Лечу на инцидент без обратного билета, без гостиницы, потому что я же не знаю, куда именно и зачем лечу, такие правила у этих выездов для соблюдения конфиденциальности.
Позвонили, говорят: «Тебя встретят в таком-то аэропорту, бери ближайший билет». Прилетел, меня встречают с табличкой, затем сажусь в машину и привозят по адресу. В офисе встречает такой дедушка, директор по безопасности, и начинает рассказывать, зачем позвал.
И нас там собирается консилиум экспертов из кучи разных стран. Потому что компания большая, международная. Была организована система по группам, когда два человека работают по 16 часов, из них 8 часов ты работаешь один, потом 8 часов вы работаете вдвоем, потом один идет спать, а второй продолжает работать.
— А где весь рабочий процесс происходит?
— В это время уже создается импровизированный ситуационный центр по анализу. На этом рабочем месте анализируются, например, какие-то журналы, на другом — диски. И так построена работа. Я работал всю пятницу и субботу, а у меня нет гостиницы.
В ночь с субботы на воскресенье я говорю: «Слушайте, пойду посплю, я вырубаюсь, это бессмысленно все становится». А у них гигантский опен-спейс, в котором стоят стеклянные переговорки.
Я захожу в переговорку, там такие диванчики, подушечки, но на них неудобно. Поэтому положил эти подушки на пол и таким образом уложился. Дул кондиционер, а выключить его не получалось. Мне делать нечего, я беру свой черный плащ, наушники вставляю и капюшоном от плаща себя закрыл.
Поставил будильник, чтобы проснуться через три часа. Проснулся, иду в ситуационную комнату, там тот же самый дедушка стоит: «Пойдем, я тебя в душ отведу, у нас и бассейн есть».
И вот мы идем там по коридору, и он такой: «Сереж, можно я тебя попрошу кое-что сделать? Ты в следующий раз, когда будешь спать, пожалуйста, капюшон на голову не натягивай». Я говорю: «А что случилось? Там кондиционер дует, я простужусь еще».
Он говорит: «Понимаешь, сегодня воскресенье, и по утрам приходят уборщицы. И они бегут все ко мне: «У вас там труп в переговорке лежит!» А я им говорю: «Это не труп, это русский отдыхает».

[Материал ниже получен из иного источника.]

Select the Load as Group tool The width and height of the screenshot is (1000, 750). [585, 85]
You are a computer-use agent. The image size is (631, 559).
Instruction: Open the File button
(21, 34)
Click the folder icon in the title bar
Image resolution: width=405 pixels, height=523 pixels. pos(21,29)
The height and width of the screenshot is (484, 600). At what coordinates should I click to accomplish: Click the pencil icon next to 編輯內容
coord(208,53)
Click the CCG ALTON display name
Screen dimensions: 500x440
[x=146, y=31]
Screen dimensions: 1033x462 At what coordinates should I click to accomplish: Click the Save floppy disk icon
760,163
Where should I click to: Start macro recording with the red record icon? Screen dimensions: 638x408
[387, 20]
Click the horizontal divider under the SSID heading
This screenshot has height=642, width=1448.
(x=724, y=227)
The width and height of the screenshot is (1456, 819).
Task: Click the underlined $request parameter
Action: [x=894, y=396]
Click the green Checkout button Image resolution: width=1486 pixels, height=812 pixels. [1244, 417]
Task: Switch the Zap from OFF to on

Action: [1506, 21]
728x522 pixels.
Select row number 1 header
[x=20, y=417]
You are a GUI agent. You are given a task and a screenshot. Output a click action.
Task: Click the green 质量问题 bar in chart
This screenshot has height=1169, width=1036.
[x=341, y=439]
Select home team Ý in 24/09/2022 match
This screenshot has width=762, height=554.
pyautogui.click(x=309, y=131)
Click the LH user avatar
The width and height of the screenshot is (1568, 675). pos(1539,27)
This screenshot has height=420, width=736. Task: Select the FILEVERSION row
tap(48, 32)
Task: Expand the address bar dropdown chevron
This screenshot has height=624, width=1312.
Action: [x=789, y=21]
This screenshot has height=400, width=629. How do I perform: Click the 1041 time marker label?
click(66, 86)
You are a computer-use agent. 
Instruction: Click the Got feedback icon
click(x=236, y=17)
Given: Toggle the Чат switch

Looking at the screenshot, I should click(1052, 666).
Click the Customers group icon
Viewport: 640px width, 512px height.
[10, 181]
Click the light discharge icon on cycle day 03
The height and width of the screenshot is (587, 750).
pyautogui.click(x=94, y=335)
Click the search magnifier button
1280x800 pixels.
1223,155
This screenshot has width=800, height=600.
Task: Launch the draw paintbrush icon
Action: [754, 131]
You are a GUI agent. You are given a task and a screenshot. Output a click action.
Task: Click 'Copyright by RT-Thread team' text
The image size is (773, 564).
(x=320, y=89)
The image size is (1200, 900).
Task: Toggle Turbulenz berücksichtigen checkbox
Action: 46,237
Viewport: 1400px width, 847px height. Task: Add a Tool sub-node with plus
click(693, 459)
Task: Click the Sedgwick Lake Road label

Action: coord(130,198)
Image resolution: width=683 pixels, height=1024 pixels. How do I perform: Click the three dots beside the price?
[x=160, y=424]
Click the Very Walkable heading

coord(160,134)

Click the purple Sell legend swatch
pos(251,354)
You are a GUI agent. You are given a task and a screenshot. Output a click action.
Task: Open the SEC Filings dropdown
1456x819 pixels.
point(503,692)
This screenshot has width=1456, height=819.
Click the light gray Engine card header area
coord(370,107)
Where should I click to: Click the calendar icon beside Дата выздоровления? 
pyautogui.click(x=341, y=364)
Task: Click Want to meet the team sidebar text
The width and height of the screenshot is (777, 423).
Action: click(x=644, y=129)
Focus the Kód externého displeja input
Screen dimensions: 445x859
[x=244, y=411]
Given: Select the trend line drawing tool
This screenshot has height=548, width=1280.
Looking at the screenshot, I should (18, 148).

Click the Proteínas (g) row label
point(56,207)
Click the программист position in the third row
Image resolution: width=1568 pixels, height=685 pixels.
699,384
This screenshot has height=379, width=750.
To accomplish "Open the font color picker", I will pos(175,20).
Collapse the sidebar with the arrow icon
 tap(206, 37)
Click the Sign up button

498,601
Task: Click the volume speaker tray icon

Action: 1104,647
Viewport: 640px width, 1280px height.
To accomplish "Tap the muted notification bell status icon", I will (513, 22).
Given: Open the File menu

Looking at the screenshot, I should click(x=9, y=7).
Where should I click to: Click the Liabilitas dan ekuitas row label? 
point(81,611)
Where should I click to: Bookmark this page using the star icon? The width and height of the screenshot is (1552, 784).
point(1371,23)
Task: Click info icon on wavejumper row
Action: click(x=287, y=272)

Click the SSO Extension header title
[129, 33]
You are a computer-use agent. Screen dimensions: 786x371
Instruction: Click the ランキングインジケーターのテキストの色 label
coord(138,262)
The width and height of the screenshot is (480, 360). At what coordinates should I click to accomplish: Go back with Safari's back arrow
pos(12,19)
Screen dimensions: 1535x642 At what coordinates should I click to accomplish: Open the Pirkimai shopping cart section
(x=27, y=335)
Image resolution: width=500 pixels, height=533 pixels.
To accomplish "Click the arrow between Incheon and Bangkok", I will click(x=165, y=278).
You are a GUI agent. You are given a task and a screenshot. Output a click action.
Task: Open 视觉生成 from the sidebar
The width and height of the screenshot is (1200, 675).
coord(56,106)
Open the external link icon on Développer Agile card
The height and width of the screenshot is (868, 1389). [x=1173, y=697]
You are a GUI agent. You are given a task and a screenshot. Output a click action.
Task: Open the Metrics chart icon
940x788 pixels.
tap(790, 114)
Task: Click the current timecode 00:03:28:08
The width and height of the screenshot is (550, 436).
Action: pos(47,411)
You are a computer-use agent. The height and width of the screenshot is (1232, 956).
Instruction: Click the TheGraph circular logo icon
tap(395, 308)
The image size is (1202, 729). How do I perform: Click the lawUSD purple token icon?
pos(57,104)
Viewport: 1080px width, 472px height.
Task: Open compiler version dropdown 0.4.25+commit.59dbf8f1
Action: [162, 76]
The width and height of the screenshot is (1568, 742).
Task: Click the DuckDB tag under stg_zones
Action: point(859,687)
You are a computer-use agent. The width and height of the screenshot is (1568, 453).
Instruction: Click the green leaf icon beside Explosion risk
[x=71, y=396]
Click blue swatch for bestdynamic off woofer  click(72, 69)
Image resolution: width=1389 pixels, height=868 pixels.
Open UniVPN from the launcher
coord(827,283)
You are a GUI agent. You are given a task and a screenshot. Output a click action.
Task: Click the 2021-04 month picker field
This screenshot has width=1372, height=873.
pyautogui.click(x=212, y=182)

Но с технической точки зрения во время этого инцидента ничего сверхъестественного не было. Точку входа хакера мы нашли, как по этим зданиям двигался, нашли, как прыгал из одной сети в другую, нашли. Все восстановили. Просидел я там неделю, наверное. И на две ночи себе взял гостиницу. У них была служебная машина, она меня возила туда-сюда.
«Ребята, у нас тут полтергейст»
— Чем запомнились поездки в страны Африки?
— Я был в одной стране региона совсем незадолго до «арабской весны». Когда я улетел оттуда, все и началось. Помню, когда показывали «арабскую весну», там была жесть, показывали кадры, как горит, и показывали гостиницу, где я жил.
Скажу только, что там есть несколько государств, которые «ого-го», которые очень много вкладываются в IT, в современные технологии, чтобы страна росла, развивалась. Но потом пришла «арабская весна», и про это забыли. Что сейчас там, я без понятия, поездок у меня с тех пор туда не было.
— Чем отличаются в плане кибербезопасности страны Юго-Восточной Азии?
— Помню, как после одной из поездок в тот регион, я вернулся в Москву, а у меня рабочее место рядом с Евгением Касперским (основатель и глава «Лаборатории Касперского». — «Газета.Ru»).
И он такой: «Ну, чего там? Как вообще защищенность страны, всего?» Я ему говорю: «Знаешь, у нас есть в Москве сеть кафешек, так вот они лучше защищены, чем вот там все».
Потому что это была феерическая чушь. Стоит здание, там сидят уважаемые люди, — ну как они могут пользоваться домашними Wi-Fi-роутерами? Я не понимаю. Если ты рулишь огромными суммами денег, то ты не можешь использовать вот этот Wi-Fi по четырем цифрам.
— И эти пароли из четырех цифр везде одинаковые?
— Конечно! Во всем здании одни и те же, чтобы удобно было. И люди про это даже не думали. Зачем сложные пароли? Вот четыре циферки. Причем там эти циферки даже что-то означали — праздник какой-то.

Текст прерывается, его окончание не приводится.